The false choice between organized labor and abundance
Can the core philosophy of “abundance”—that the government must ensure there’s enough of what people need, including by limiting unnecessary delays—be achieved as part of an anti-oligarchy agenda? In a new report, Kate Andrias and Alexander Hertel-Fernandez argue yes—and in fact, labor can play an essential role.
Here’s how: Unions can supply skilled labor, build popular support, and increase both the legitimacy and effectiveness of new projects. An inclusive abundance agenda should in turn create good jobs and facilitate labor organizing, protecting and empowering more workers with collective bargaining agreements.
“Ensuring that new infrastructure construction supports worker power and organizing not only benefits abundance itself,” Andrias and Hertel-Fernandez write, “but can also rebalance economic and political power in favor of a more responsive democracy, especially at a moment of authoritarian threat in the United States.”
Read the report and coverage from The New Republic’s Monica Potts.
What else we’re up to

- What “manufacturing doomers” are missing about the sector: Services may be the largest part of the US economy, but making stuff still matters. In a new report, Roosevelt’s Todd N. Tucker and Oskar Dye-Furstenberg explain the continued importance of the manufacturing sector to growth and innovation, and its multiplier effects on other parts of the economy.
- “The manufacturing sector will be just as (if not more) important in the future, as the economy shifts from extracting energy to producing it in factories and as geopolitical tensions reduce the dependability of some trade partners we rely on to produce goods.”
- The Trump admin’s continuing SNAP disinformation campaign: In The Guardian, Roosevelt’s Stephen Nuñez countered Agriculture Secretary Brooke Rollins’s baseless claims against SNAP beneficiaries:
- “It’s possible they believe that all these people are fraud, but I think they just really want to dismantle these programs, and I think they’re using fraud as an excuse, to be quite honest.”

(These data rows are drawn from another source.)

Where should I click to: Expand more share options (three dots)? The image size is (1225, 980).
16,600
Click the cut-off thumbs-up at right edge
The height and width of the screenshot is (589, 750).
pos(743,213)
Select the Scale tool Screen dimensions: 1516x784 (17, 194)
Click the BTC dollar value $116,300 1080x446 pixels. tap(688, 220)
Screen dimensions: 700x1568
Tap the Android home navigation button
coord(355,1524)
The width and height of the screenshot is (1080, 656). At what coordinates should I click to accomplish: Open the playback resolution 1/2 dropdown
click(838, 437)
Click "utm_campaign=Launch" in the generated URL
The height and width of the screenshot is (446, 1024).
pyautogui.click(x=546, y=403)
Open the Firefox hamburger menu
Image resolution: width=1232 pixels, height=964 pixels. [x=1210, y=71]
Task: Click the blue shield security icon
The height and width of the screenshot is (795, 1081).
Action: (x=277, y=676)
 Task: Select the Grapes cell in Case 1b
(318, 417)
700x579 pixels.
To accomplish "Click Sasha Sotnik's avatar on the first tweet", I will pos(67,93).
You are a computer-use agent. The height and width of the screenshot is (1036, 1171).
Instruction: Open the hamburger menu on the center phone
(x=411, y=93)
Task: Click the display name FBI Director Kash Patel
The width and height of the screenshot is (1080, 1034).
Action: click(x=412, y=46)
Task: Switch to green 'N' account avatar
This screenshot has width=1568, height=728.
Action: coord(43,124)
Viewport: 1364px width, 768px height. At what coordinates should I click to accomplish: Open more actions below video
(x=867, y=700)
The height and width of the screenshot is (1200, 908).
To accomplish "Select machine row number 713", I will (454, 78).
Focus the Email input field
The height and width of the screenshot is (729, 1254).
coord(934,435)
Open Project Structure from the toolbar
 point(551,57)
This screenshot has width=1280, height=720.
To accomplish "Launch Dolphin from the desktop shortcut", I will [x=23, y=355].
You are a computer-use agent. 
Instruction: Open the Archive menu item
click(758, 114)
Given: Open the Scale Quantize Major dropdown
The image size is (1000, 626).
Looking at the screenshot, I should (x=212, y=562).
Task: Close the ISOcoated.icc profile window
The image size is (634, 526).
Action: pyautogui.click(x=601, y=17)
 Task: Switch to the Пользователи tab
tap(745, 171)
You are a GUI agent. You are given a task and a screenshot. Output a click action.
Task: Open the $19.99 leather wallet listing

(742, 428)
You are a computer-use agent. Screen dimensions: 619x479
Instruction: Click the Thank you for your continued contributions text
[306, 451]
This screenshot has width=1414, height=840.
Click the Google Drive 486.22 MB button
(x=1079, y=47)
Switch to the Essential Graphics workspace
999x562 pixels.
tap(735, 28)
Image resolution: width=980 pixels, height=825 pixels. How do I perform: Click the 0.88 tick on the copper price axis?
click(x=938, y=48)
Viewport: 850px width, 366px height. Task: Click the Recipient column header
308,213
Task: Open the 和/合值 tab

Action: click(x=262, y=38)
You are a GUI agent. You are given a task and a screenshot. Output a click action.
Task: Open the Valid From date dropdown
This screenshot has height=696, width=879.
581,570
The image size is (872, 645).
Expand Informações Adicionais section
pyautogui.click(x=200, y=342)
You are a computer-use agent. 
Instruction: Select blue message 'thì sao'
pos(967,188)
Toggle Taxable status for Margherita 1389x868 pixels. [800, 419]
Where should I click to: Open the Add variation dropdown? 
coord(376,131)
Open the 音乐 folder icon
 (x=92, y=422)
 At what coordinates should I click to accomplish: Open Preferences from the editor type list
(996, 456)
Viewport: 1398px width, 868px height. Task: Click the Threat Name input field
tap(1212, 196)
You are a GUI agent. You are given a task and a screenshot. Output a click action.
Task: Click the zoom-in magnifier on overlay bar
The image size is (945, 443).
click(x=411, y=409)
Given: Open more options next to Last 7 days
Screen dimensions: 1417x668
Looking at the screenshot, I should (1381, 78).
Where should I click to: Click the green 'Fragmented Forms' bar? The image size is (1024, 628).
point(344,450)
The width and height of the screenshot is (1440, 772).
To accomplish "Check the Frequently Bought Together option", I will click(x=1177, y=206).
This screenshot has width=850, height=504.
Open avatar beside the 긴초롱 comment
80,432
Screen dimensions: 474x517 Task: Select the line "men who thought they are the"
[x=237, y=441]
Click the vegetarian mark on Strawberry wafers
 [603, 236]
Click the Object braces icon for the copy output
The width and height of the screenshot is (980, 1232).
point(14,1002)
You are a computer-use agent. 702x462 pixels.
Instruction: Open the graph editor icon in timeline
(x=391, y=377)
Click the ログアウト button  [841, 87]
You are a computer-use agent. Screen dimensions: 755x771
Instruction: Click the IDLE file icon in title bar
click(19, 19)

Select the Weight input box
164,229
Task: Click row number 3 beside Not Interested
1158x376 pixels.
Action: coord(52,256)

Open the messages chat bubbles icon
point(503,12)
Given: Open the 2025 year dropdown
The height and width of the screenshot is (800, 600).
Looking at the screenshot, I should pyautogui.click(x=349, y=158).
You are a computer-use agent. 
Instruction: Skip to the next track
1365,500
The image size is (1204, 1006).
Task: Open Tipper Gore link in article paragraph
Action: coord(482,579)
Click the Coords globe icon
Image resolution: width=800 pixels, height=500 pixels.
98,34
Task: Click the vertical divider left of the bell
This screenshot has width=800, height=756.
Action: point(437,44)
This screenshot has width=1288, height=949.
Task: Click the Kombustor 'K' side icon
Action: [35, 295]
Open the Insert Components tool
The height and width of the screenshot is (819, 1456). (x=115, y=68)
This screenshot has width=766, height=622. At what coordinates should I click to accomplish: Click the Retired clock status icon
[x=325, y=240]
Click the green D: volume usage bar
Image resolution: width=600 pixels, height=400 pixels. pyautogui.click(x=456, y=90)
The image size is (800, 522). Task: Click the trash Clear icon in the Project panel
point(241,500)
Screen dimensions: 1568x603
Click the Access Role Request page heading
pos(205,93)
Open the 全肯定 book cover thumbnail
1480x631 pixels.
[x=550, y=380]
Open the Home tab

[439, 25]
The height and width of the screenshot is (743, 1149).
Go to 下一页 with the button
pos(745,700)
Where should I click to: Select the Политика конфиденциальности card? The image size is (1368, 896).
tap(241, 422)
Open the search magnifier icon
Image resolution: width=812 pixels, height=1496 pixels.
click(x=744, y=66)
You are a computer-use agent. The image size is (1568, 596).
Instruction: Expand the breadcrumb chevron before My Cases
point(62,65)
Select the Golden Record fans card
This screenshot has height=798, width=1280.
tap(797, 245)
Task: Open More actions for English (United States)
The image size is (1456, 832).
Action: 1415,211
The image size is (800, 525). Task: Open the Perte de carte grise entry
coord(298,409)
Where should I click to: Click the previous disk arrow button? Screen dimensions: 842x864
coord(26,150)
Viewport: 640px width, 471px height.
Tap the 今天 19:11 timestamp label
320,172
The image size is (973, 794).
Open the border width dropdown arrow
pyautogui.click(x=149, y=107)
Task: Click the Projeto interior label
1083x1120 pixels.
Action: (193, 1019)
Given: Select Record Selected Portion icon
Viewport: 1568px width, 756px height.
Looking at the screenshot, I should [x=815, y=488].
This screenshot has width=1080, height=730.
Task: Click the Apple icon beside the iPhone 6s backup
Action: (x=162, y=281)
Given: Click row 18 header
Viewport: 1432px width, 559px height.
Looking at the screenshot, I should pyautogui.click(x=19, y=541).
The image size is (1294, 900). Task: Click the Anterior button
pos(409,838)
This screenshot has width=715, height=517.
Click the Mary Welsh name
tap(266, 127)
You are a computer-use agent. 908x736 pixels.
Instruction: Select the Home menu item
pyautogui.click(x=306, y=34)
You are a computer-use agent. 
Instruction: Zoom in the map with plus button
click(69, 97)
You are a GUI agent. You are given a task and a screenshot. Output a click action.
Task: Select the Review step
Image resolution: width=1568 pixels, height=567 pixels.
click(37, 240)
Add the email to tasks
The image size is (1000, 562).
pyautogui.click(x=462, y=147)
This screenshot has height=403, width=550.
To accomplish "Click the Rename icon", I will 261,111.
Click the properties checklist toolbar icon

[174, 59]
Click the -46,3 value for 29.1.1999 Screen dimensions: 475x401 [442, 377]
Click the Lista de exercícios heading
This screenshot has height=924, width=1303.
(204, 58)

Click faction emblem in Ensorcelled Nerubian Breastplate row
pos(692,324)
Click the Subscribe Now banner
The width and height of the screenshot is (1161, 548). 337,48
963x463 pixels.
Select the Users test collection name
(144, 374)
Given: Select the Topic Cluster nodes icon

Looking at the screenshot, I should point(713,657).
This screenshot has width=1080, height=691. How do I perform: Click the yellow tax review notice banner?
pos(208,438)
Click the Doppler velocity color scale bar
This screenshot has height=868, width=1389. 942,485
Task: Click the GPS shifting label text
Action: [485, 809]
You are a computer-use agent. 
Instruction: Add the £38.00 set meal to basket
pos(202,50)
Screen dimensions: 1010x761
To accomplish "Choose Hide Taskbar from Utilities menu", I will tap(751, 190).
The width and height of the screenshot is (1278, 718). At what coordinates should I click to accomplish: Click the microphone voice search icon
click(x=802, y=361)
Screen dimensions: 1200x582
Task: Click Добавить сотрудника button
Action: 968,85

- Upstream solutions to prevent downstream costs: In a new blog post, Steven K. Vogel and Sunny Malhotra follow up on their December 2025 Roosevelt brief about the rebalancing power of predistribution:
- “The predistribution agenda does not accept labor exploitation and value extraction and then compensate for it—rather, it strives to give workers fair wages and consumers fair value in the first place.”
- Aging and the forgotten middle class: Jessica Forden spoke with Aging in America News about her recent Roosevelt brief on the disparate impacts of long-term care costs:
- “Part of this broader issue is asking individuals to self-insure, as opposed to treating this as a socially insurable risk that we need to think about at a more national or federal level.”